Given text:

------------------------------

Playlist of five poems from chapbook:


Eliot said, “all time is eternally present,” and Andrea Panzeca proves it with an atomic bang or maybe a rocket blast into the heavens. In these delirious poems she marries a jazzy present with memory and dreams and comes up with a wild poetic cocktail that will make you word drunk and ready to take off to places unknown. A glorious debut!

Barbara Hamby, Guggenheim fellow and author of On the Street of Divine Love: New and Selected Poems


Grounded in marginal coastal worlds, Andrea Panzeca’s wonderful debut collection is both bold and modest, intimate and unpredictable, free and full. Even its elegies—for loved people and moist land—brim with life. Surely yet invisibly crafted, these poems fall creatively down their pages, as their speaker does into the Gulf’s waves, their energy immense, original, and right.

------------------------------

Dataset excerpts:

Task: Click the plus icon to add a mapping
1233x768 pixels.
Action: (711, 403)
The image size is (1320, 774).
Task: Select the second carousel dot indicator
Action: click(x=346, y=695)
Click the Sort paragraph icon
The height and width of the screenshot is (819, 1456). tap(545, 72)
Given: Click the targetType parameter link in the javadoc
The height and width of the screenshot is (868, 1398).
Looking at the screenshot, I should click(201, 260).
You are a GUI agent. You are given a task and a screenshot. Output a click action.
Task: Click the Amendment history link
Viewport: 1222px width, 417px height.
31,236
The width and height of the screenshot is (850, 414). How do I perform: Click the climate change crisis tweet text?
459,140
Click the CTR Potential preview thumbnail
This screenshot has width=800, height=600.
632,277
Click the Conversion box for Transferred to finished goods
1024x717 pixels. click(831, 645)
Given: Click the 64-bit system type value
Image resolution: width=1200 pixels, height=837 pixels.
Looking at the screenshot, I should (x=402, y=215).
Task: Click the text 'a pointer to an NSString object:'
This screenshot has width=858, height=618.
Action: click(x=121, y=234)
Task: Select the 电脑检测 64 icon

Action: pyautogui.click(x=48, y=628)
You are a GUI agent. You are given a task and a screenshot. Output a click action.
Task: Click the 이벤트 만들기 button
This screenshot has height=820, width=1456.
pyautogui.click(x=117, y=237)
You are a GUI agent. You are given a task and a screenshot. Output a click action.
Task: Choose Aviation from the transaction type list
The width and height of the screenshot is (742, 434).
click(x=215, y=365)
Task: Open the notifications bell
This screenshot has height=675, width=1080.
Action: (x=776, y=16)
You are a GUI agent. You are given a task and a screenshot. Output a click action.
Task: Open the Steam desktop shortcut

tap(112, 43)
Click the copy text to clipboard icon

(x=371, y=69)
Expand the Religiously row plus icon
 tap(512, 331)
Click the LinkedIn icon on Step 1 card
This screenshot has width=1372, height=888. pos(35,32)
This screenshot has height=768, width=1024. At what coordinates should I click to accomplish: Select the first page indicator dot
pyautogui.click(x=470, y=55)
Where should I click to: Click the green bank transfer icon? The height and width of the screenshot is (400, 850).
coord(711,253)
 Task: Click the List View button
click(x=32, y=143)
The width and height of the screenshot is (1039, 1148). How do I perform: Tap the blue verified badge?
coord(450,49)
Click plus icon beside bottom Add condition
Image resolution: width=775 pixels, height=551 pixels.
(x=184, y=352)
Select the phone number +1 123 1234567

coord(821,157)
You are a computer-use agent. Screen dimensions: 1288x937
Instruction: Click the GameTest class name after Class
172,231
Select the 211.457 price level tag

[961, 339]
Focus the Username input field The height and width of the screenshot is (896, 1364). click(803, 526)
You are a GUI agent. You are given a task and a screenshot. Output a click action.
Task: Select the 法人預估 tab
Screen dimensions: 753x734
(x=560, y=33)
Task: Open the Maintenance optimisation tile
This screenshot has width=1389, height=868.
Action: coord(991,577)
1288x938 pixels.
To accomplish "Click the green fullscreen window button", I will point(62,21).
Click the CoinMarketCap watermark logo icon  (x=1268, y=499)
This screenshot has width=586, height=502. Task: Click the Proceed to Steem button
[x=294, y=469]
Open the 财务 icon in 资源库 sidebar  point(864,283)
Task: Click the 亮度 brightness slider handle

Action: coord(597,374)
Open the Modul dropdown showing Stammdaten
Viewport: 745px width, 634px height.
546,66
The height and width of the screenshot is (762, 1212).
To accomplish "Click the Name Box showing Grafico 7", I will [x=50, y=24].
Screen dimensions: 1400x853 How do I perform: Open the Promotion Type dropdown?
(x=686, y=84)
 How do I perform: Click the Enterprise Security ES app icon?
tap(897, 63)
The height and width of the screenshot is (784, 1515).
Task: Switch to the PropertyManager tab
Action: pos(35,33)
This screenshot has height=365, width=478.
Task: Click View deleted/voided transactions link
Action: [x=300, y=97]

------------------------------

Requirements:
A: Please rewrite the chapbook blurbs from "Grounded in marginal" to "original, and right.", substituting "first collection" for "debut collection".
B: Translate this sentence from the chapbook blurbs into Spanish: "Even its elegies—for loved people and moist land—brim with life."
C: Extend the chapbook blurbs with a few more sentences that pick up after the last one.

Responses by task:
A:
Grounded in marginal coastal worlds, Andrea Panzeca’s wonderful first collection is both bold and modest, intimate and unpredictable, free and full. Even its elegies—for loved people and moist land—brim with life. Surely yet invisibly crafted, these poems fall creatively down their pages, as their speaker does into the Gulf’s waves, their energy immense, original, and right.

B: Incluso sus elegías —por personas queridas y por la tierra húmeda— rebosan de vida.

C:
Randy Bates, author of Dolphin Island and Rings: On the Life and Family of Collis Phillips


Andrea Panzeca’s Rusted Bells and Daisy Baskets concerns territories in flux — the coasts of Louisiana and Florida and the liminal spaces of memory and dream. The book is an elegy for pre-Katrina New Orleans and the poet’s father who appears “Glock / in one hand, the remote in the other — changes / the station from White Oleander to white noise.“ While the debut’s dramatic situation invokes the Southern Gothic tradition, its readers encounter a distinctive way of seeing this world. Likewise, through recognizable poetic kinds — prayer, self-portrait, ekphrastic poem, among others — Panzeca “tell[s] it slant”; her birthday poem, “On Turning 30,” addresses a stolen library book, Isadore Duncan’s My Life. But it is the unsettling imagery, consummate sonics, the fierce conscience of Panzeca’s book that brings us the “news that stays news.”

Carolyn Hembree, author of Rigging a Chevy into a Time Machine and Other Ways to Escape a Plague and Skinny


The swerving mind in Andrea Panzeca’s poems might just be capacious enough to swallow the world whole. How astonishing, then, in Rusted Bells and Daisy Baskets for the granularity of real life in its many sidedness and frilly fractures to be not so much consumed raw as restored anew. Biography becomes puzzle pieces; colonial art stands naked; the Blind Boys of Alabama rub up against the Five Blind Boys of Mississippi. This poet’s brainwaves, as generous and complex as the American histories it lovingly evokes, makes me dizzy with pleasure.

Adam Fitzgerald, author of The Late Parade and director of The Home School


Notes

Page 4             “Self Portrait as Pinky Driving Down Tropical Trail”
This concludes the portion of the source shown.